→ **Verilen Metin**
·····

Yolsuzluk ve rüşvet operasyonunda gözaltına alınanlardan İçişleri Bakanı Muammer Güler'in oğlu Barış Güler, Ekonomi Bakanı Zafer Çağlayan’ın oğlu Kaan Çağlayan, iş insanı Reza Zarrab ve Halk Bankası Genel Müdürü Süleyman Aslan'ın da aralarında olduğu 14 kişi tutuklandı.
Hürriyet gazetesinin haberine göre, savcılıktaki ifadelerinde şunları söylediler:
"Tutuklanırsam itibarım zedelenir"
İçişleri Bakanı Muammer Güler’in oğlu Barış Güler:
“Rıza (Sarraf) Beyi hayırsever ve saygılı biri olarak tanırız. Kendisi ile para karşılığı iş yapmam söz konusu değildir.
“Hiçbir emniyet mensubunun görev yeri değişikliği için aracı olmadım. 11 senedir korumam bulunması nedeniyle attığım her adım Emniyet tarafından takip edilmiştir. Bundan dolayı da bir örgüt üyesi olmam ve o tür işler içine girmem mantık dışıdır.”
“Tutuklanmam halinde yıllardır bir dengede tuttuğum işler bozulacak, itibarım zedelenecek ve bu yüzden zarar göreceğim.”
“Takım elbise ve valiz hediye etti”
Ekonomi Bakanı Zafer Çağlayan'ın oğlu Kaan Çağlayan:
“Burada bulunan şüphelilerden sadece özel kalem müdürü olan O.K. ile Rıza Sarraf ile ikili dostluğumuz vardır. Daha doğrusu aile dostluğumuz vardır. Aile dostluğumuz dışında kendisinden hiçbir şey almadık veya vermedik. Kendisi sadece dostluğunun gereği bana bir takım elbise almıştı ve bir de beğendiğim bir valizi hediye etmişti. Rüşvet almak ve vermek söz konusu değildir.”

·····

→ **Görev Özeti A**
Aşağıdaki satırlardan "Select the heading" ifadesini içeren satır ile "Click the page" ifadesini içeren satır arasındakileri, her iki uç da dahil olmak üzere, hiçbir değişiklik yapmadan çıkarınız.

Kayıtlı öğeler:
·····

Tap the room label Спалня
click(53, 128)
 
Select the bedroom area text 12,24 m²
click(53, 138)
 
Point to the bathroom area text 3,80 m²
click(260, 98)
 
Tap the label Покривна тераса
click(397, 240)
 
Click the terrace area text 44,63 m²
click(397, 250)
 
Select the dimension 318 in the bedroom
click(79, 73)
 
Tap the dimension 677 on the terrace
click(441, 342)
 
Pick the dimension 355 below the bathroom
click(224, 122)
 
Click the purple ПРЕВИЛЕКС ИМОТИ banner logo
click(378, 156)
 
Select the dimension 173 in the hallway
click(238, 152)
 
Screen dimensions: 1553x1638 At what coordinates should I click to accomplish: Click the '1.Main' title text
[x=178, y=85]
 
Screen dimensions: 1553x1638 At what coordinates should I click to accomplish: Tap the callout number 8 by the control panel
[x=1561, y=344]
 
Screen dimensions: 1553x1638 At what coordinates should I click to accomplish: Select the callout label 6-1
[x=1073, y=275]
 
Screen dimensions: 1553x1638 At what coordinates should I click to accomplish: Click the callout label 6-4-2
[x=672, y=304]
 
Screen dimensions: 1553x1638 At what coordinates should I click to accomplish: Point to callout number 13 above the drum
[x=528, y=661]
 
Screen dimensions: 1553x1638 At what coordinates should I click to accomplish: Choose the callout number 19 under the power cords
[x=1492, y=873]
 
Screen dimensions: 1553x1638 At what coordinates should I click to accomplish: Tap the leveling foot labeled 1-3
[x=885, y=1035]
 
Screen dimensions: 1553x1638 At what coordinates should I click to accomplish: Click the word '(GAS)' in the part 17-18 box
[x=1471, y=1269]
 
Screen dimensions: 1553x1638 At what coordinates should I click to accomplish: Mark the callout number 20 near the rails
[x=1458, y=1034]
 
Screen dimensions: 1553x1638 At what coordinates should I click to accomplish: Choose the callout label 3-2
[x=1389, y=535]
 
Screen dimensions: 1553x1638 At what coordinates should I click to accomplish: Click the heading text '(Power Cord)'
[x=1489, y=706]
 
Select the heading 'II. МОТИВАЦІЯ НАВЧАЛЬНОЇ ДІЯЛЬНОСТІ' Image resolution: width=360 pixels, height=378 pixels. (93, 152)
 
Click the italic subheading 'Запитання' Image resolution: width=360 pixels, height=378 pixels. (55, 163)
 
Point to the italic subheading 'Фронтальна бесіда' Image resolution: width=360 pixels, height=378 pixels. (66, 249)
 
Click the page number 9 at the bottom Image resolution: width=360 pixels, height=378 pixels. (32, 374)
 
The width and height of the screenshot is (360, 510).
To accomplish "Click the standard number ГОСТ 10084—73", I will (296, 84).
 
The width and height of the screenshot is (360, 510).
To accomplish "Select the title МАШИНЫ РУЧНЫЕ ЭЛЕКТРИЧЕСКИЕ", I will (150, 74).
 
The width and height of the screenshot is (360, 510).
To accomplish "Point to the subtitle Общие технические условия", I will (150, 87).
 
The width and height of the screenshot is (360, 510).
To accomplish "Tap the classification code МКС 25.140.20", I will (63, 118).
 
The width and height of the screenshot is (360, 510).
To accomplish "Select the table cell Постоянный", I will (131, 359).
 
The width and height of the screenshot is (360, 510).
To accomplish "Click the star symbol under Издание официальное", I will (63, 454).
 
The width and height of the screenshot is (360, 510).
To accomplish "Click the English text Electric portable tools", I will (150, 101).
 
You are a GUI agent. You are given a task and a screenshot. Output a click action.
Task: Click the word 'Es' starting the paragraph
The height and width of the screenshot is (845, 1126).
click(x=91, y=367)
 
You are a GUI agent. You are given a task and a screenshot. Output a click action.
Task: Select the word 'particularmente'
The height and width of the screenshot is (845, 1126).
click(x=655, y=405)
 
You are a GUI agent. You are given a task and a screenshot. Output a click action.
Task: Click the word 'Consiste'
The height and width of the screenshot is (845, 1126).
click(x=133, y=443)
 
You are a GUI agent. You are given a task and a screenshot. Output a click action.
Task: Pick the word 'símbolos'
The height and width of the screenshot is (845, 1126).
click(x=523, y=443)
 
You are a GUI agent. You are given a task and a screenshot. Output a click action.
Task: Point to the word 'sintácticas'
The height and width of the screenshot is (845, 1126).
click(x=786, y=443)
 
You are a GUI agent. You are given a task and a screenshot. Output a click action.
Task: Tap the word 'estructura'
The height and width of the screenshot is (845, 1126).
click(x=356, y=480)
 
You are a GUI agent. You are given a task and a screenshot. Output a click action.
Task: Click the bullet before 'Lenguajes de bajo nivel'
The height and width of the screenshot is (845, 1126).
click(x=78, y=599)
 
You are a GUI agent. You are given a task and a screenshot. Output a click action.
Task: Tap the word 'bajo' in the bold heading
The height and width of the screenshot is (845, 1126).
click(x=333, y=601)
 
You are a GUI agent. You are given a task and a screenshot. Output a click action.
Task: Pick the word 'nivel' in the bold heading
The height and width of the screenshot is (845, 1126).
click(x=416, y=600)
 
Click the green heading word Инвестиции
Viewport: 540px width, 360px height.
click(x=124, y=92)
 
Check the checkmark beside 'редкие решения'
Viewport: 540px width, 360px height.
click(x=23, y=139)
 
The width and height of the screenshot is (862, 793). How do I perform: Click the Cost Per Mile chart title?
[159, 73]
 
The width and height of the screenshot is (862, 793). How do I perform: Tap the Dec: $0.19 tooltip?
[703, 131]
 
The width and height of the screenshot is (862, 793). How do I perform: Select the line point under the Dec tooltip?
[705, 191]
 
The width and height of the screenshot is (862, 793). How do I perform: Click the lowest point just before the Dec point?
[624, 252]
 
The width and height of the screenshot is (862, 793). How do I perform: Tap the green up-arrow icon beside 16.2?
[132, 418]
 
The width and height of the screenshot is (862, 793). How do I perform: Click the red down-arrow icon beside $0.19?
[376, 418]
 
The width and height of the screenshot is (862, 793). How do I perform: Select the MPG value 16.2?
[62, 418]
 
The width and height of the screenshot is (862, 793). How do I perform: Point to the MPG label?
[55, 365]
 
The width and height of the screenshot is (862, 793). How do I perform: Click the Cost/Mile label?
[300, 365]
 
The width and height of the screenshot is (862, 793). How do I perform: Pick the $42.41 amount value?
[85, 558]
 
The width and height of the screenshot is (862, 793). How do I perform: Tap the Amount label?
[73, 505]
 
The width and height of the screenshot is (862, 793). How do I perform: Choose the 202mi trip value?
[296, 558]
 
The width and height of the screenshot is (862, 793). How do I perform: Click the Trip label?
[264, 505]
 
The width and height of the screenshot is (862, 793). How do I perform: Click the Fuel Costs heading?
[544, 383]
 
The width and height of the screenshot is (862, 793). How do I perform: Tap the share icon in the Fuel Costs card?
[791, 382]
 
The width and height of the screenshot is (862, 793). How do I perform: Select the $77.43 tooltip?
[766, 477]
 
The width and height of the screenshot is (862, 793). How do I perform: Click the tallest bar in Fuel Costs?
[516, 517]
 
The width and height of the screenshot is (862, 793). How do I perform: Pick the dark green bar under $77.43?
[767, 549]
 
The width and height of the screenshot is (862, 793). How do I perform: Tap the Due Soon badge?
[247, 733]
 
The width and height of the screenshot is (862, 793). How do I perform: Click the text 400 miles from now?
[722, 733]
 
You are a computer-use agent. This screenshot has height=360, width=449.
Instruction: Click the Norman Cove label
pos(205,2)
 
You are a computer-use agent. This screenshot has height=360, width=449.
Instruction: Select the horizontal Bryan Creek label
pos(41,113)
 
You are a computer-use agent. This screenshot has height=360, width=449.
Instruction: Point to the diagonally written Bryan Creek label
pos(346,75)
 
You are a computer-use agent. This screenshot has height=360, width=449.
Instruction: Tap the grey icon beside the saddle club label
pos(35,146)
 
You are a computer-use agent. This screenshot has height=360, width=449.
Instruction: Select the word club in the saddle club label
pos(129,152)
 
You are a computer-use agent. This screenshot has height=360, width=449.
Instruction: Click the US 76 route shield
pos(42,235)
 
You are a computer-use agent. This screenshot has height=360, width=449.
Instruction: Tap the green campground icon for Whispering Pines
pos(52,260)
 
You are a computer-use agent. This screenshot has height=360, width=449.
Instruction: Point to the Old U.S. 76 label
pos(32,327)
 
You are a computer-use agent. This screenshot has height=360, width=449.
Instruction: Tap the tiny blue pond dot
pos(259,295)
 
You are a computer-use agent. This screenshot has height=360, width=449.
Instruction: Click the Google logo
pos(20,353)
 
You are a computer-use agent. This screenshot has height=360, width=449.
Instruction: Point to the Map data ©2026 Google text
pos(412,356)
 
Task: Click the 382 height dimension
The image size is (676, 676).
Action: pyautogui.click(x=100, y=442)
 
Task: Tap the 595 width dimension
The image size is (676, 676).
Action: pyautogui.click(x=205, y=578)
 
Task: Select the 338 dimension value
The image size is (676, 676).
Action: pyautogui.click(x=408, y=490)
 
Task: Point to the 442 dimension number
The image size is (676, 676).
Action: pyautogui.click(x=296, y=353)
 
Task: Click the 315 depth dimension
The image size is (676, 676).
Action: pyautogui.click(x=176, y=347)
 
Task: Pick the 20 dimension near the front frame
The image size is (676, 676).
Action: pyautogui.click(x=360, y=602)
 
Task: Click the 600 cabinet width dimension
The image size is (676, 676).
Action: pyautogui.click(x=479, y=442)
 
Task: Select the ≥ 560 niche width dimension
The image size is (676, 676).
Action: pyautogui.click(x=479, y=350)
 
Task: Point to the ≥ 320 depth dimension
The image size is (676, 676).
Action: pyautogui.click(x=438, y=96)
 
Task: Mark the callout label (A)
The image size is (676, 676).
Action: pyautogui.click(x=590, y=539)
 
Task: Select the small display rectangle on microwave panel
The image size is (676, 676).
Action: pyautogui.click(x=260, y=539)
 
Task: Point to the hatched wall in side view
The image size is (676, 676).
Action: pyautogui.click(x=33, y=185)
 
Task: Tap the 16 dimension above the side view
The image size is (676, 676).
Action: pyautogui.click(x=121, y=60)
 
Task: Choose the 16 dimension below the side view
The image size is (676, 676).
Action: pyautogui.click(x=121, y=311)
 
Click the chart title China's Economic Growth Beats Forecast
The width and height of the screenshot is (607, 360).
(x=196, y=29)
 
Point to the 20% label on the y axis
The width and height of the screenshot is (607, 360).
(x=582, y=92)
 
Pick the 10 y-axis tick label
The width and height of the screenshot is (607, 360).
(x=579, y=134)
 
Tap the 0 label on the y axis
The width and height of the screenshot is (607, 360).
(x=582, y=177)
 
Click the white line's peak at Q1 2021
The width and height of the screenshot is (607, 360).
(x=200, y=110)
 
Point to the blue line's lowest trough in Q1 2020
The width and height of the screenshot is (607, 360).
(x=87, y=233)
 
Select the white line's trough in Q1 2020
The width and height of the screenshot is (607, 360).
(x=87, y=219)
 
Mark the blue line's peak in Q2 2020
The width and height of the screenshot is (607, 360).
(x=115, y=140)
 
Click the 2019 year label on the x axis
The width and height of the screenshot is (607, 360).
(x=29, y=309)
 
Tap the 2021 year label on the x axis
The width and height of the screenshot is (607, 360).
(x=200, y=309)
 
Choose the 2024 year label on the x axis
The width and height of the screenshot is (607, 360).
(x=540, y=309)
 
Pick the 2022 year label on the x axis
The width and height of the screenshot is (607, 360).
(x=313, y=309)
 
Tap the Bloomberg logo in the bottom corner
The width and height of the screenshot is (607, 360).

·····

→ **Görev Özeti B**
Yolsuzluk ve rüşvet operasyonuna ilişkin haber metnini kaldığı yerden sürdürünüz.

→ **Yazılı Yanıt A**
Select the heading 'II. МОТИВАЦІЯ НАВЧАЛЬНОЇ ДІЯЛЬНОСТІ' Image resolution: width=360 pixels, height=378 pixels. (93, 152)
 
Click the italic subheading 'Запитання' Image resolution: width=360 pixels, height=378 pixels. (55, 163)
 
Point to the italic subheading 'Фронтальна бесіда' Image resolution: width=360 pixels, height=378 pixels. (66, 249)
 
Click the page number 9 at the bottom Image resolution: width=360 pixels, height=378 pixels. (32, 374)

→ **Yazılı Yanıt B**
“Paralar bağış amaçlıydı”
Halkbank Genel Müdürü Süleyman Aslan:
“Yaptığım çalışmalar ile ülkemize altın ticaretinden 3.5 milyar dolar para kazandırmıştır. Buna engel olmak isteyenler bellidir. Sadece Rıza Sarraf’ın şirketi değil, birçok şirket bu işi yapmaktadır. Genel müdür olarak birçok şirket ile görüşmelerim olmuştur. Buna Rıza Sarraf’ın şirketi de dahildir. Hizmet kalitesini arttırmak gayemiz vardır.”
“Rüşvet suçlamasına gelince az önce de belirttiğim gibi rüşvet alma ya da verme kamu görevlisi olmadığım için söz konusu olamaz. Ayrıca bazı teslimatlar olmuş ise de bunları tamamen bağış niyetiyle ve hayırseverlik kastı ile olmuştur. Rıza Sarraf da hayırsever bir kişiliği olduğunu ve hayırlara vesile olmak istediğini söyleyince o anda aklıma mezun olduğum Çorum Osmancık İmam Hatip Lisesi geldi. İhtiyaçları ona aktarınca masrafları ödemeye hazırım dedi. Bir de bunun yanında Makedonya’da bir üniversite yapma söz konusudur. Uluslararası Balkan Üniversitesi isimli üniversitedir.”
“Suçlamalar samimi değil”
İş insanı Rıza Sarraf:
“Temmuz 2013 tarihine kadar altın ticareti serbest idi. Ancak Amerikan ambargosu nedeni ile bu ticareti bu tarihten sonra Halkbank yolu ile yapamaz duruma geldik. Biz de bu ticareti gıda ticareti yolu ile yaptık. Tüm işlerimizi hukuka uygun bir şekilde yaptık. Herhangi bir sahtecilik işine girmedik. Alıcı ve gönderici bellidir. Kayıtlar da bellidir.”
“Türkiye vatandaşlığına 2006 veya 2007 yılında geçtim. Eniştem ve ablam da Türk vatandaşıdır. Bir tek ağabeyim geçmemişti. Ben ağabeyimin Türk vatandaşlığına geçmesi için yol yordamı öğrenmek amacıyla bakan Muammer Bey’den sordum. O da bana yasal yolları izah etti. Normal prosedür ile Türk vatandaşlığına geçti.”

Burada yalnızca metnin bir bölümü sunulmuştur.